O Supremo Tribunal Federal (STF) designou para o dia 9 de novembro de 2016 o julgamento do recurso em que se discute a legalidade da terceirização da atividade-fim pelas empresas no Brasil (Recurso Extraordinário 958.252).

Em meados de 2014, o STF reconheceu a repercussão geral da discussão sobre a possibilidade de terceirização da atividade-fim, diante da existência de milhares de contratos de terceirização de mão-de-obra em que subsistem dúvidas quanto à sua legalidade.
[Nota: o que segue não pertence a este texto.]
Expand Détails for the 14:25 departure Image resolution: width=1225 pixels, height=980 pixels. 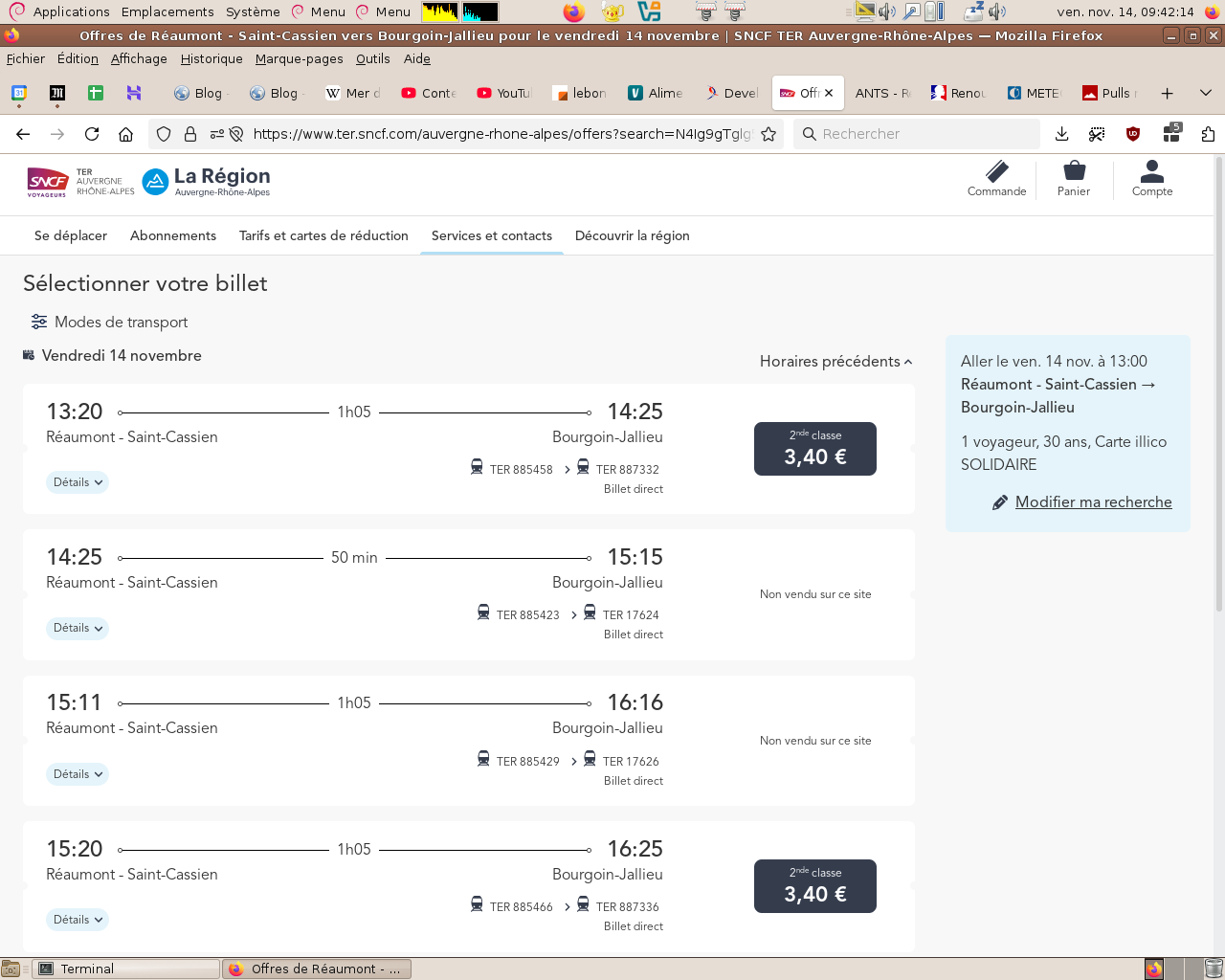tap(78, 629)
Naquela ocasião, o ministro Luiz Fux, relator da ação, entendeu que a proibição genérica da terceirização, baseada em interpretação judicial do que seria atividade-fim poderia violar o princípio da livre iniciativa, gerando possível ofensa ao art. 5º, II, da Constituição Federal, segundo o qual ninguém será obrigado a fazer ou deixar de fazer alguma coisa senão em virtude de lei. Ao fundamentar sua decisão, o relator apontou:

"A proibição genérica de terceirização calcada em intepretação jurisprudencial do que seria atividade-fim pode interferir no direito fundamental da livre iniciativa, criando, em possível ofensa direta ao art. 5º, II, da CF, obrigação não fundada em lei capaz de esvaziar a liberdade do empreendedor de organizar sua atividade empresarial de forma lícita e de maneira que entenda ser mais eficiente. [...] Convém salientar que o thema sub examine é relevantíssimo, pois cinge-se à delimitação das hipóteses de terceirização de mão de obra diante do que se compreende por atividade-fim, matéria de índole inegavelmente constitucional, sob a ótica da liberdade de contratar, nos termos do art. 5º, inciso II, da CRFB/88."
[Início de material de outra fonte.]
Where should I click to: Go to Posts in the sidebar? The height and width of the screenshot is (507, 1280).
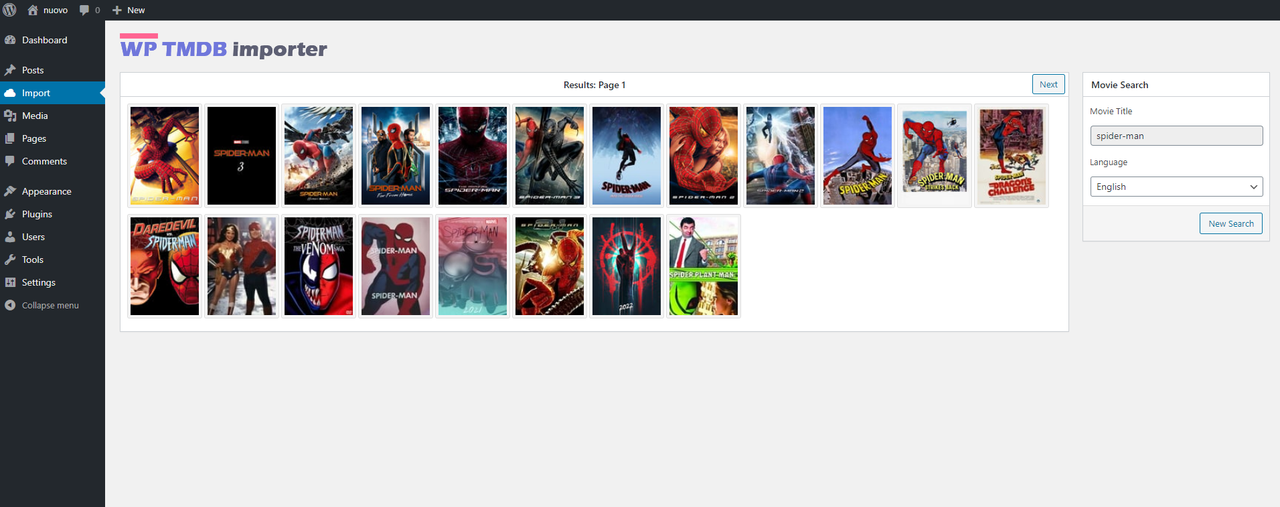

Atualmente, o entendimento do TST (Súmula 331), que proíbe a terceirização em atividade-fim, é a baliza que os Tribunais Trabalhistas têm para julgar os casos em que se discute a questão.

Com a perspectiva do início do julgamento, recomendamos a reavaliação desses aspectos no planejamento empresarial, bem como na condução de processos judiciais em que se discute a matéria.